### Instructions to follow
With pictures omitted, transcribe exactly the lines from the one containing "Viewport: 1612px width, 774px" to the end of the records below.

### Material provided
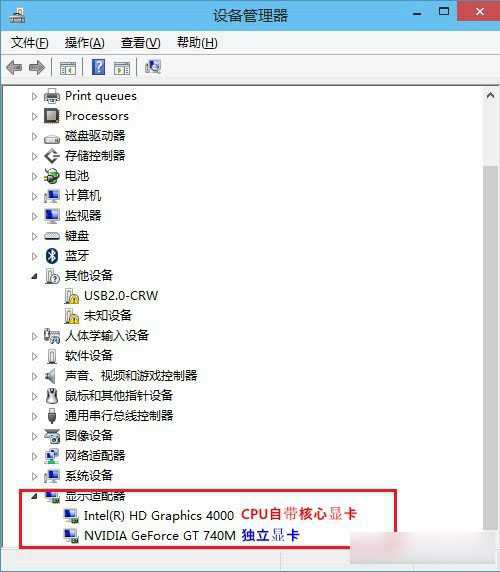Viewport: 500px width, 572px height.
Task: Click the show/hide console tree toolbar icon
Action: 68,68
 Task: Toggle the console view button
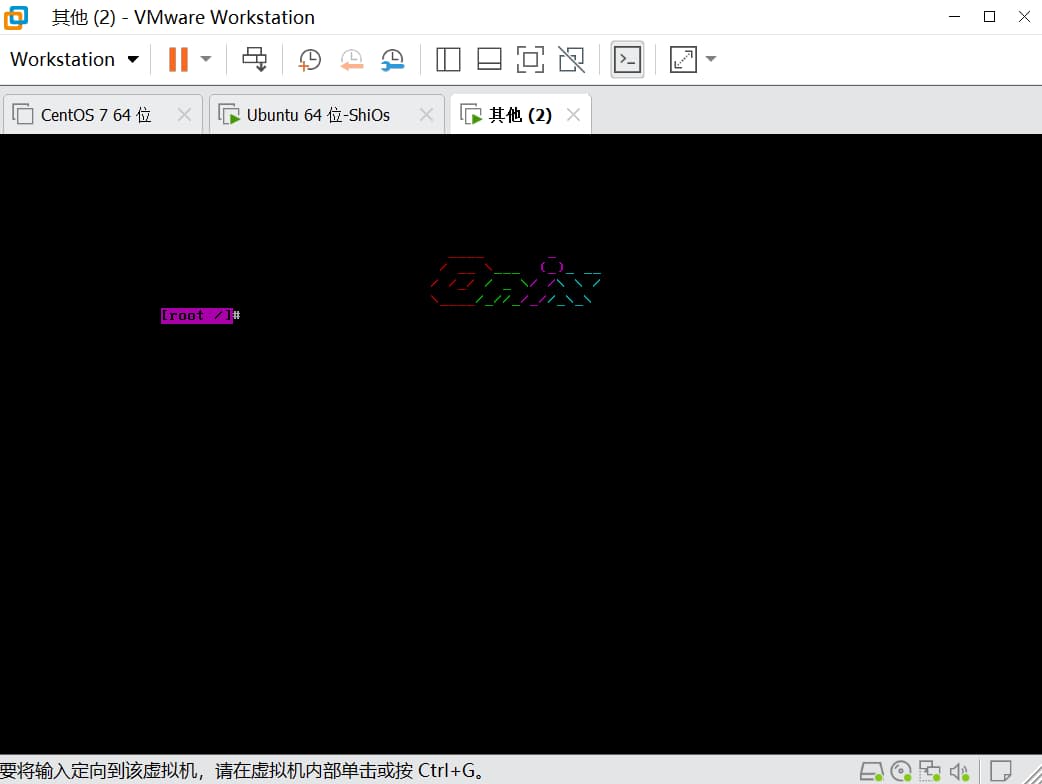click(x=627, y=59)
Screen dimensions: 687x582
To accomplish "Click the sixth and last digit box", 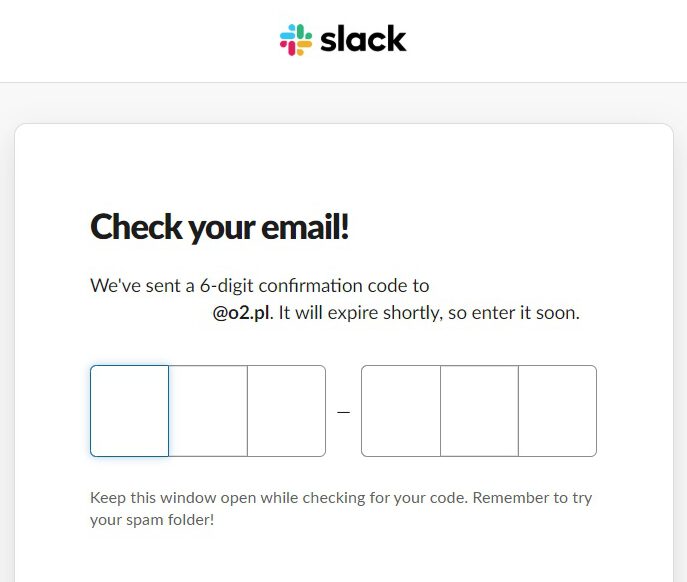I will tap(558, 411).
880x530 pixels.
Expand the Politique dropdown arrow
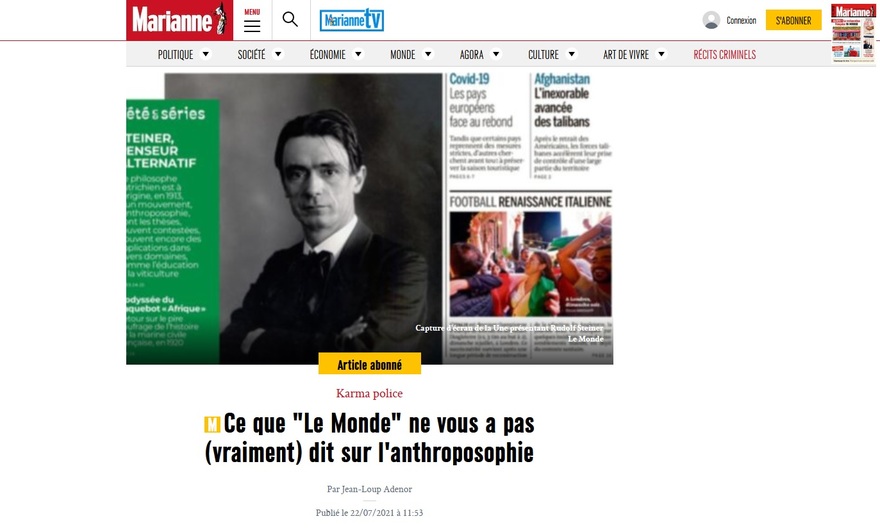tap(205, 54)
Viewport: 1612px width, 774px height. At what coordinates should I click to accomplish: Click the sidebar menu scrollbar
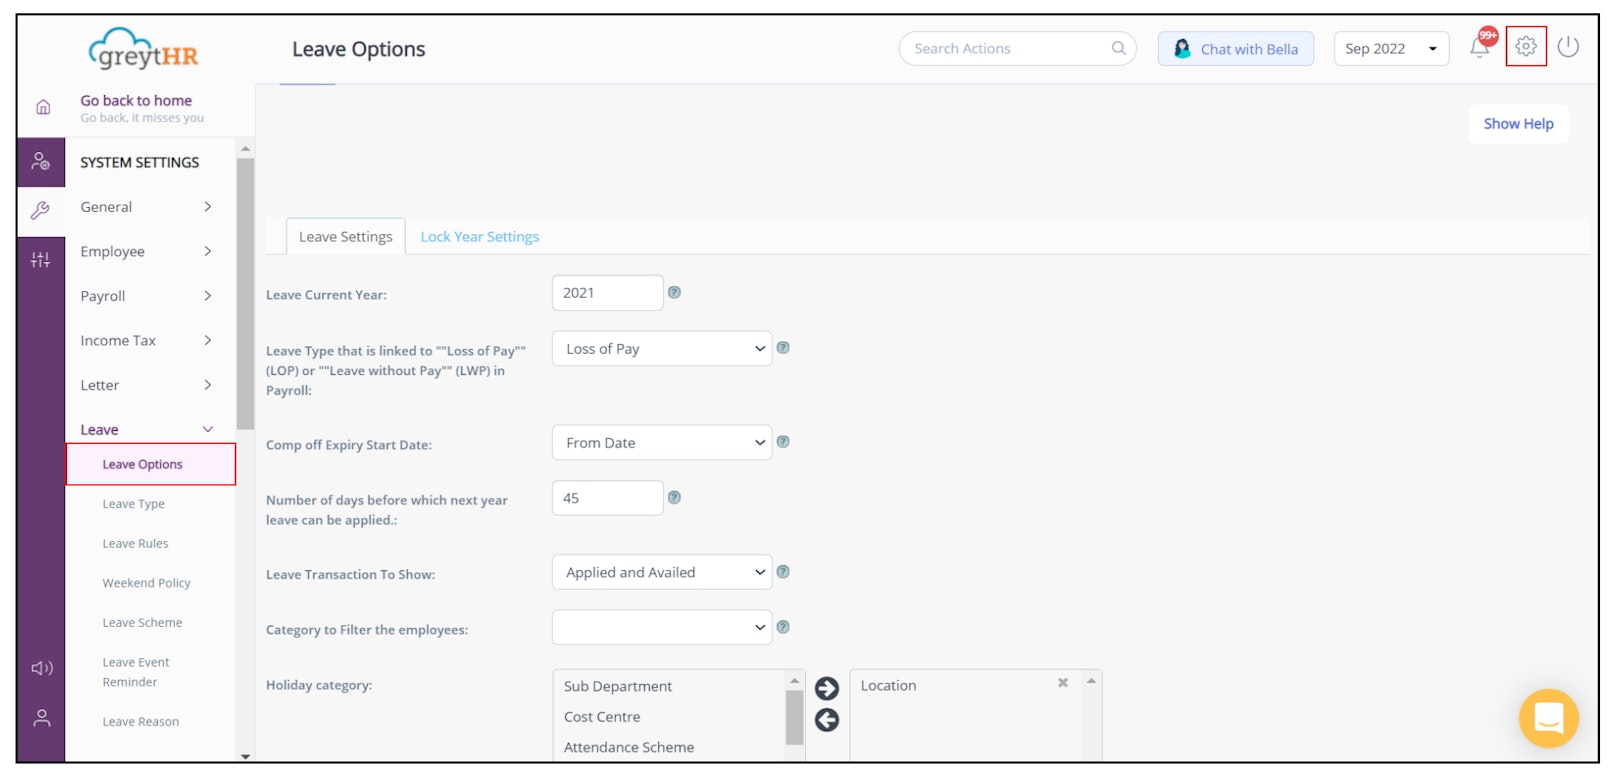[245, 292]
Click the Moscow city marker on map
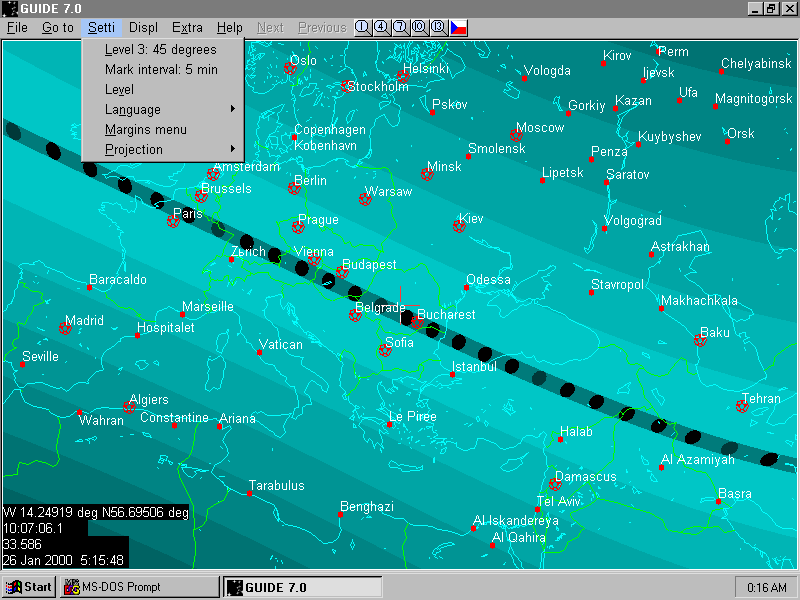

### Written solution
Viewport: 1612px width, 774px height. At what coordinates should I click to accomplish: Click the sidebar menu scrollbar
[245, 292]
Click the Moscow city marker on map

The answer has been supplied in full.